« Key Labs » du CNRS : manque de concertation et vives réserves sur le fond
14/01/2025
Le 12 décembre dernier, le président-directeur général du CNRS, Antoine Petit, a annoncé devant la convention des directeurs et directrices de laboratoires sa volonté de distinguer 25 % des 860 unités de recherche sous sa tutelle. Des « key labs » pouvant « légitimement prétendre être qualifiées de rang mondial », formant une liste évolutive d’unités remarquables, labellisées pour une durée renouvelable de cinq ans, selon des critères d’excellence qui sont pour l’heure flous.
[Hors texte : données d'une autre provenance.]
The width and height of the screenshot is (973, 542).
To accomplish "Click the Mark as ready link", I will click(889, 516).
« Au-delà de la question essentielle des moyens humains et financiers, le CNRS offrira aux key labs un accompagnement renforcé, en lien avec les autres cotutelles. En retour, il est attendu des key labs qu’ils jouent un rôle de tête de réseau vis-à-vis d’autres laboratoires de leur domaine, notamment via la mise à disposition de plateformes scientifiques et technologiques », détaillait Antoine Petit dans le même discours.
Une décision unilatérale
Les directeurs et directrices des écoles d’ingénieurs comprennent la volonté de rationalisation et de concentration des moyens exprimée par le P-DG du CNRS. Ces efforts paraissent en effet nécessaires pour pérenniser la mission de l’organisme dans le contexte d’une impérative adaptation du budget des organismes publics à l’urgence économique actuelle. Aussi cette décision du CNRS témoigne-t-elle d’une prise en compte de son évaluation par le Hcéres.
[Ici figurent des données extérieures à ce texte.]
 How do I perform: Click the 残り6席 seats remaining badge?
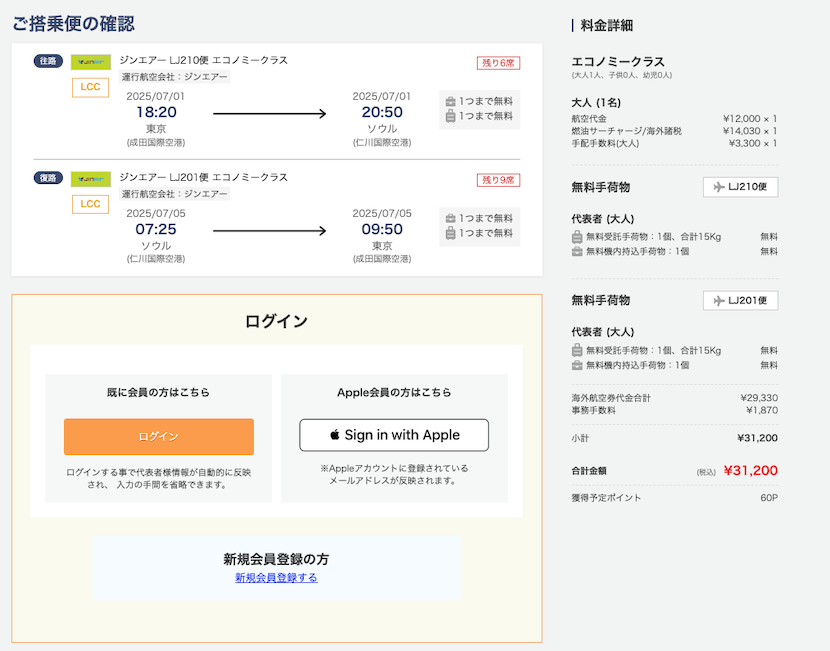[498, 63]
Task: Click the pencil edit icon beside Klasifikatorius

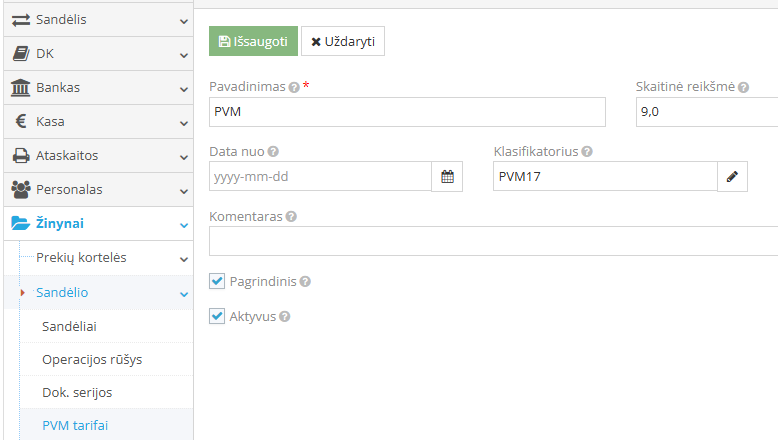Action: [732, 177]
Cependant, il est particulièrement regrettable que la décision annoncée ait été prise sans discussion préalable avec les parties prenantes : écoles d'ingénieurs, universités et autres opérateurs de recherche. Cette méthode est même inacceptable en ce qui concerne les UMR, tant elle va à l'encontre des principes de gestion qui s’appliquent à ces unités : codirection par les tutelles, collaboration équilibrée, convergence stratégique, transparence, subsidiarité.
Des critères opaques
Par ailleurs, la décision de créer des « key labs » ne semble pas basée sur des éléments tangibles et partagés au sein de la communauté scientifique. Les critères de sélection et les objectifs poursuivis ne sont pas clairement définis : on parle de « taille critique », s’agit-il d’un nombre absolu d’enseignants-chercheurs et chercheurs affectés ? d’un pourcentage de personnels CNRS affectés par unité ? On parle de « reconnaissance internationale », s’agit-il d’un nombre de publications dans telle ou telle revue ? d’un nombre de médailles ou de prix récompensant le travail du laboratoire ?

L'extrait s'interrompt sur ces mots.